Member of the Bihar Legislative Assembly
- In office 2015–2020
- Preceded by: Manju Hajari
- Succeeded by: Birendra Kumar
- Constituency: Rosera

Personal details
- Born: 27 October 1954 (age 71) Patna, Bihar, India
- Party: Indian National Congress
- Alma mater: Patna Medical College and Hospital

= Ashok Kumar (Rosera politician) =

Indian politician

Ashok Kumar (अशोक कुमार, born 27 October 1954) is an Indian politician and a member of the Indian National Congress. He is the current Working President of the Bihar Pradesh Congress Committee. He is a Member of Legislative Assembly where he represents Rosera (Vidhan Sabha constituency), he has represented the constituency for six terms. Dr. Kumar has an MBBS from Patna Medical College and Hospital.

:: Assigned task A ::
According to the profile of Ashok Kumar, where did he earn his MBBS?
:: Assigned task B ::
Pick up the profile of Ashok Kumar after its final sentence and carry it on for a few more sentences.
The data that follow come from a separate source.

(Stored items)
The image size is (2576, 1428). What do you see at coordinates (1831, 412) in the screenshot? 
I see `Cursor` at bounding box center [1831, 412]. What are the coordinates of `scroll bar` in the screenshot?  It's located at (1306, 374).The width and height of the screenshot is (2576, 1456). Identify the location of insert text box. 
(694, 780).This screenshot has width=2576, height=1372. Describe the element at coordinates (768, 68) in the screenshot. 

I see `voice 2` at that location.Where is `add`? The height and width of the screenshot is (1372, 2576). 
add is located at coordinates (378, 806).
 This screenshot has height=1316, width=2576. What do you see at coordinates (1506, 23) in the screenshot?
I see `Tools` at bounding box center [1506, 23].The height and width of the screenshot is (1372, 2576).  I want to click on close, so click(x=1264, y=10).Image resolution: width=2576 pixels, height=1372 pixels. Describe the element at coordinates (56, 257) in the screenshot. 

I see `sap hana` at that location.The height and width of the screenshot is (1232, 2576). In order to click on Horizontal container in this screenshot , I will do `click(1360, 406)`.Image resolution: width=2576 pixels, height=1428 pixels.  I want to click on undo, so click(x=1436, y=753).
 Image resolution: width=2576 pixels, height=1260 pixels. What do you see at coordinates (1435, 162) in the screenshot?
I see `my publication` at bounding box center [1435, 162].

:: Task output A ::
Patna Medical College and Hospital

:: Task output B ::
==Political career==
Kumar entered politics in 1985, when he contested and won from Singhia constituency as an Indian National Congress candidate. In the year 1989, he was appointed Minister of Coal in the Jagannath Mishra led Bihar cabinet, since then he has held several key portfolios including Minister of Institutional Finance, Programme Implementation and Housing. He has also held the post of Congress party whip in the Bihar Legislative Assembly. He was the Leader of the Congress Legislative Party in the Bihar Assembly. He was a member of the Central Election Committee of the All India Congress Committee and a special invitee to the Congress Working Committee.